Monitor is the first place to look when you want to understand whether a project is healthy. It summarizes production traffic and quality signals before you open individual traces or behavior clusters.
Choose the time range
The dashboard uses the project time range to query analytics. Short ranges use smaller buckets; long ranges use larger buckets. The same time-range choice helps keep Monitor, Traces, and Behaviors aligned during investigation.
Use time ranges intentionally:
| Time range goal | Use it for |
|---|
| Last few hours | Active incidents, load tests, fresh deployments, or sudden spikes. |
| Last 24 hours | Daily production health and most release reviews. |
| Last week | Recurring issues, weekly traffic patterns, and quality drift. |
| Last month or longer | Product-level trends, cost review, and capacity planning. |
If the project has never received traces, Monitor shows an empty state. If the project has traces but the selected range has no data, the chart surface can still render with empty values.
Read the summary cards
Monitor compares the selected period with the previous equivalent period. The direction of a change is not always good or bad by itself, so read it in context.
| Card | What it measures | How to interpret it |
|---|
| Logs | Trace volume. | A drop can mean lower traffic or broken instrumentation. A spike can mean growth, retries, load tests, or runaway automation. |
| Avg latency | Weighted average request latency. | Higher latency is usually worse; investigate provider, tool, retrieval, or orchestration spans. |
| Avg cost | Average cost per span when cost is available. | Higher cost can come from longer prompts, larger outputs, model changes, tool chains, or retries. |
| Avg input tokens | Average prompt/input token volume. | Growth can indicate longer system prompts, retrieved context, conversation history, or payload expansion. |
| Avg output tokens | Average completion/output token volume. | Growth can indicate rambling answers, changed instructions, or model behavior shifts. |
| Avg eval score | Aggregated continuous-evaluation score. | Drops should lead directly into Traces, evaluator results, and Behaviors. |
Read charts, not only cards
The summary cards tell you that a metric changed. The charts show when and how.
Look for:
- A single spike versus a sustained change.
- A change that starts immediately after deployment.
- Metric movement concentrated in one bucket.
- Latency and cost moving together.
- Input tokens increasing before cost increases.
- Eval score dropping while traffic is stable.
When charts show a suspicious period, open Traces and filter by the same time window.
Use the recents rail
The right rail surfaces recent prompts and datasets. Use it to move from project-level health to the objects most likely to explain a change.
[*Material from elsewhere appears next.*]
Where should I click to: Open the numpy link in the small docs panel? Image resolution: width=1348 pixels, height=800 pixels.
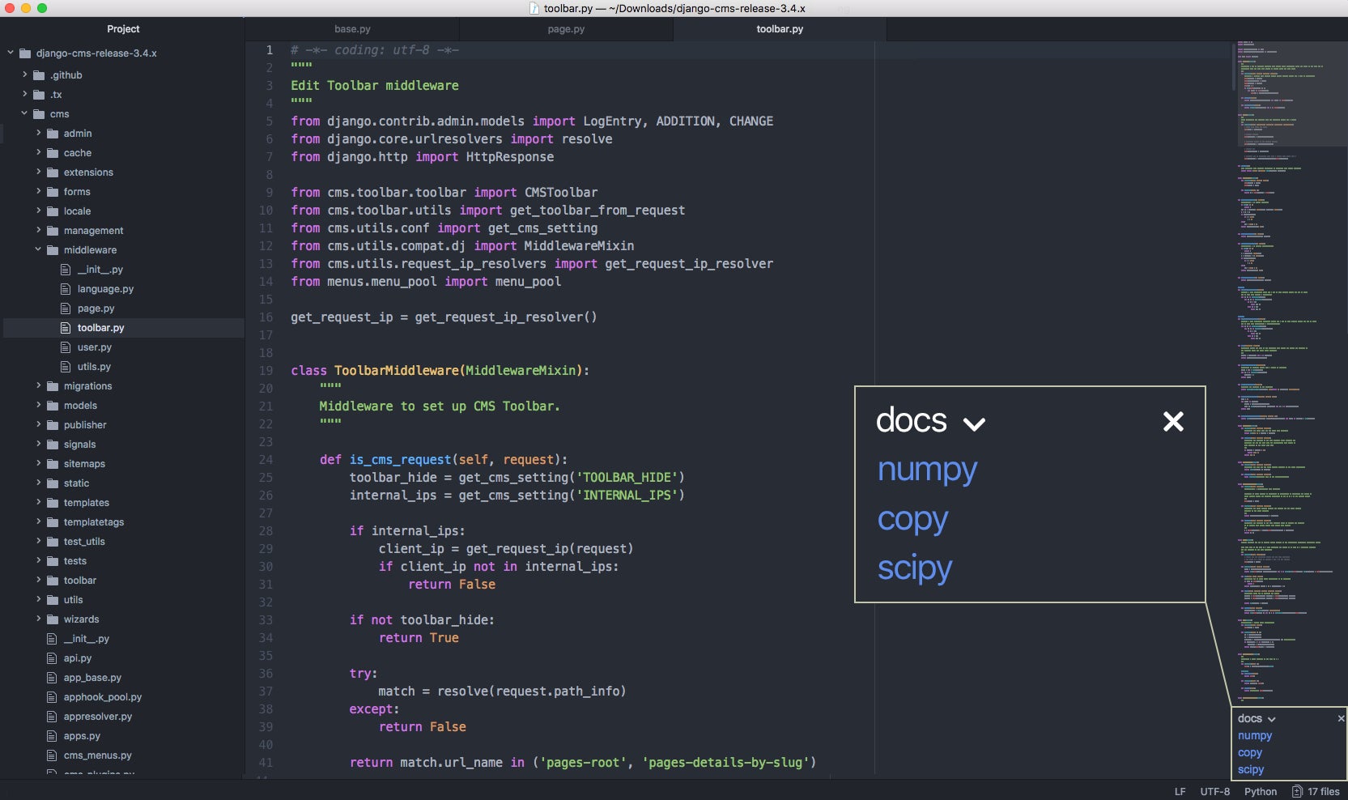(1254, 735)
- Open recent prompts when a metric shift might be tied to prompt editing or deployment.
- Open recent datasets when new regression coverage or evaluator runs may explain score changes.
- Use recent object activity as a hint, not proof. Confirm with traces and deployment history.
Read Monitor during release review
Before and after a deployment, compare:
- Traffic volume.
- Latency.
- Cost.
- Input and output tokens.
- Eval score.
- Recent traces for normal requests.
- Behaviors that represent known issues.
If the release changed model, provider, response schema, tool use, or retrieval context, expect Monitor to move. The question is whether the movement is acceptable and understood.
When Monitor is not enough
Use the next page when you see a real change:
Monitor answers “what changed?” Traces answer “what happened?” Behaviors answer “is this repeated?” Improve answers “can we safely change the prompt?”